[DOC] - Review and document conda-store implementation

[kcpevey]

Preliminary Checks

• This issue is not a question, feature request, RFC, or anything other than a bug report. Please post those things in GitHub Discussions: https://github.com/nebari-dev/nebari/discussions

Summary

The Nebari documentation does not have sufficient information about how conda-store is implemented. There is some confusion about how it functions within Nebari as this is slightly different than the standalone version of conda-store.

Some things to review

• conda-store namespaces - The Nebari concept of namespaces translates into shared conda-store namespaces, but Nebari also abuses namespaces to make "users" (conda-store has no concept of a user)
• permissions on nebari vs permissions on conda-store.
  • A nebari user in the admin group has read/write permission to all nebari namespaces they belong to
  • non-admin nebari users only have read access to shared nebari namespaces
  • the keycloak conda-store groups do not appear to be populating properly
  • we need to understand how the RBAC from conda-store maps to available keycloak roles
• conda-store logout does not work. This appears to be a nebari-specific related to the way nebari is handling the conda-store authentication.

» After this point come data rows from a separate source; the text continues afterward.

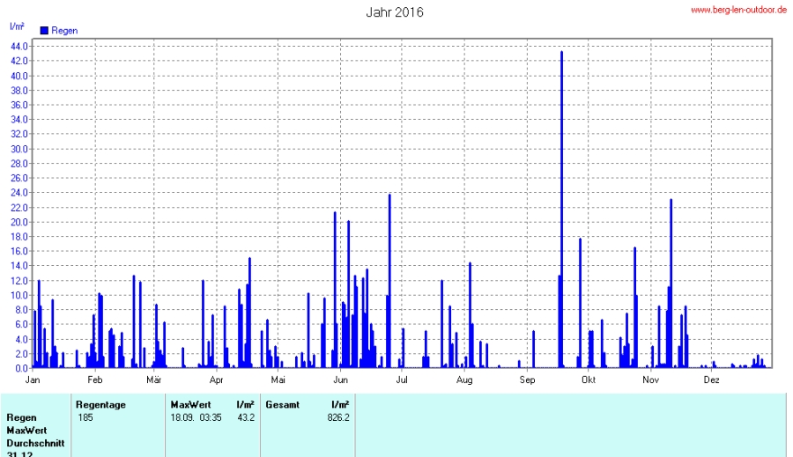This screenshot has width=793, height=457.
Task: Select the Dez month label
Action: point(711,380)
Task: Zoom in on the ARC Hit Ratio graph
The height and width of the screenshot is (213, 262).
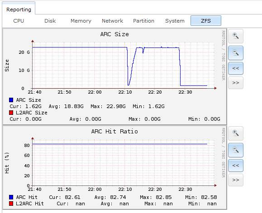Action: click(x=236, y=133)
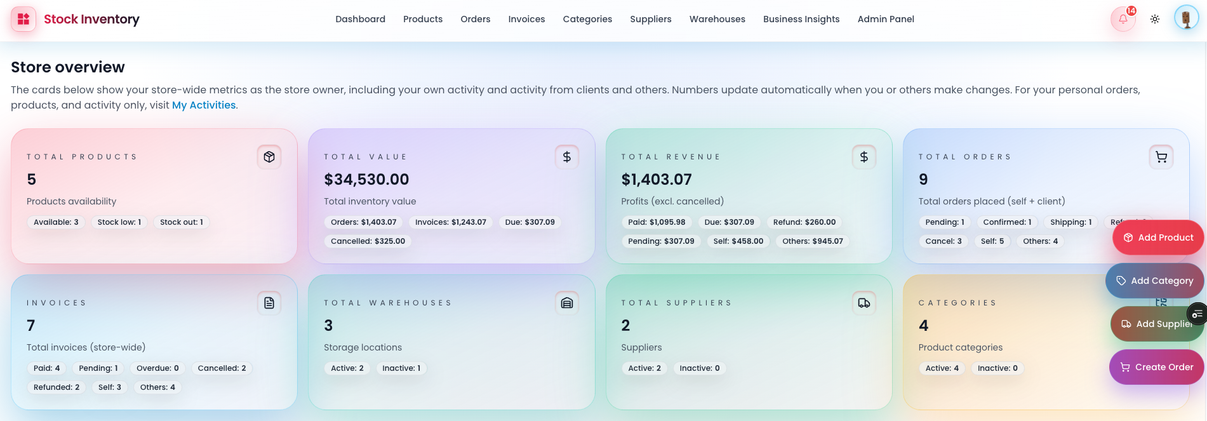Open the notifications bell icon
The width and height of the screenshot is (1207, 421).
(1123, 19)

Steps to Resolve this Issue

Review the current implementation and document so that Nebari users have a better understanding of how the tools work together.

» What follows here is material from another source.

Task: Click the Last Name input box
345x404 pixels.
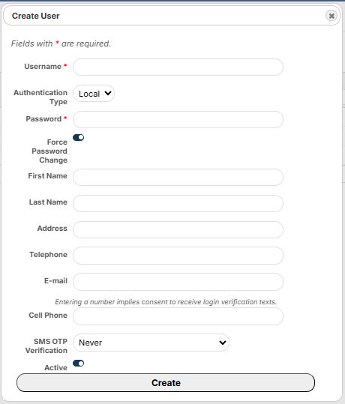Action: pyautogui.click(x=178, y=204)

Also note that a more broad look at permissions is also happening so it would be best to coordinate those efforts.

[dcmcand]

@kcpevey for clarification

conda-store namespaces - The Nebari concept of namespaces translates into shared conda-store namespaces, but Nebari also abuses namespaces to make "users" (conda-store has no concept of a user)

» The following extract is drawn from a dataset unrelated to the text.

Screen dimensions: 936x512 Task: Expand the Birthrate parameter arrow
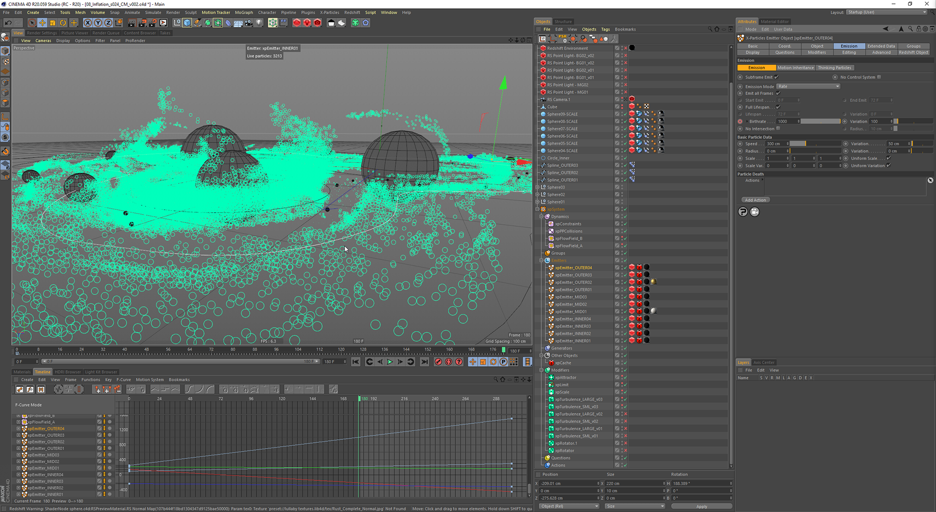pyautogui.click(x=747, y=121)
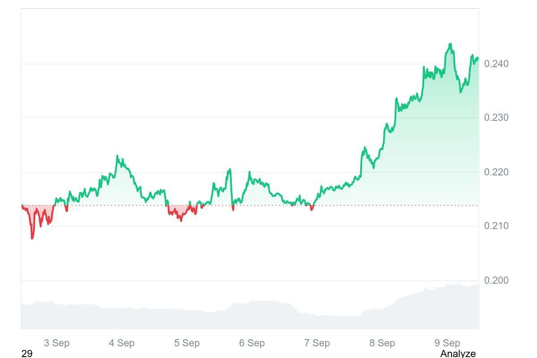Click the 0.230 price axis label
The width and height of the screenshot is (537, 358).
[x=496, y=118]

What do we need here specifically? Docs around conda-store namespaces and how they relate to Nebari users?

permissions on nebari vs permissions on conda-store.
A nebari user in the admin group has read/write permission to all nebari namespaces they belong to
non-admin nebari users only have read access to shared nebari namespaces
nebari-dev/nebari#2716
we need to understand how the RBAC from conda-store maps to available keycloak roles

Is the idea here to create follow on tickets for each of these once the issue is better understood?

[kcpevey]

Docs around conda-store namespaces and how they relate to Nebari users?

Yes, I think that is a good start. Effectively, nebari devs and conda-store devs are using similar/overlapping terms with different meanings. Its like speaking in different languages and its creating an issue with cross-collaboration. I'd like to ensure that Nebari docs include basic information about the underlying mechanisms/terms/concepts of conda-store and how they apply to Nebari.

Is the idea here to create follow on tickets for each of these once the issue is better understood?

The ask here is to first gain an understanding of what is currently in place. Then document all of that knowledge. Initial summary can rough (i.e. if you want to do a brain dump here and then have me open a formal docs PR that's fine).